We had no one to protect us. We had no idea that adults were around who actually cared for us, who even bothered to want to know what we were going through.

We had no one to talk to. We didn’t even talk to one another.

I remember when the Forde Foundation offered redress for what happened to Aboriginal people in the institutions like that missions, the reserves and the dormitories.

It was then that we all started to talk, us Dormitory girls, about what our experiences were.

We were quite shocked that the other girls actually had the same experience.

They kept us really busy. They kept us controlled. We went from one bed to another so that we didn’t get too comfortable sleeping next to another sister.

My mother was sent out to work. She had two boys, who were in the boys’ dormitory.

I had no idea, until I was nine, that I had two brothers. How do you live in a small community and not know who you are connected with, who you belong to?

That wasn’t the purpose of placing us in this institution. That was one way of absolute control: you feeling totally alone and isolated.

I remember going to bed at night and praying, asking why they say Jesus loves me and all the children of the world – and here we were being beaten and whipped and traumatised.

We weren’t being saved. I just wanted to die. Every night I’d pray ‘can’t you just come and take us? We don’t belong in this world. We keep hearing it at the church but we don’t feel it.’

What gives you that resilience and that resistance to keep on keeping on when you’ve got nothing? Where is the foundation of your identity, your dignity and your passion?

I remember we used to go and have bush food. If it was found out by the matron that we were eating bush tucker, we were forced to have castor oil.

If you got sick from the castor oil, they kept giving it to you until it stayed in your gut. Then you were flogged, and then you were made to stand in the corner.

We’d go to the hall and the doctor would come in to do all of these checks on us.

They’d give us worm medicine, munyu [lice] medicine, every other medicine you can think of, and sent us on our way. If you had munyus they shaved your head.

Most of the treatment of us as kids was very humiliating. We were called ‘inmates’ then. We weren’t even human. We were nobody.

If we all dropped dead the day after, no one would miss us – it didn’t matter. They were hoping for that, but they’d quietly say it.

The Dormitory was a place that gave us shelter from the storms outside but it didn’t prepare us for the terror, the torture and the trauma of what we had to go through inside.

None of us could talk to one another about what our experiences were for the fear that we’d be dobbed in by our sisters. They had set up a system where we all could dob in one another and we’d get extra food for our next meal.

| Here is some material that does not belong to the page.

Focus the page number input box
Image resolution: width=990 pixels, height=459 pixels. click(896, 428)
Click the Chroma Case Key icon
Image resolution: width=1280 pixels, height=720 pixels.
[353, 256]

The sad thing is, all of my sisters that I tried to bring here for this event were either unwell or had died. That’s the only original family that I had. That’s our family, and it’s all disappearing very slowly.

I’m a Wakka Wakka woman. I took my grandchildren to meet their Wakka Wakka ancestors in Biggenden and Gayndah, in the cemeteries, because I believed that I needed to continue that ongoing connection of family, spirit and culture.

I would like us to spend more time talking to one another about what Cherbourg really is. Who does it truly represent?

For us who live outside of Cherbourg, this is where we started. We still have our heart, our spirit and our soul here. We want to help continue to rebuild it.

Let’s work out how we can make it the best community it possibly can be across this whole country, so that it can be a showcase.

We’ve come from the depths of the war. We’ve come from a place where Cherbourg was a crime scene, and still is in some ways.

Only we can challenge that and make a difference.

We’re willing to do that, because we want our children to come here and be inspired, and know they carry the spirit of their elders when they walk on this country.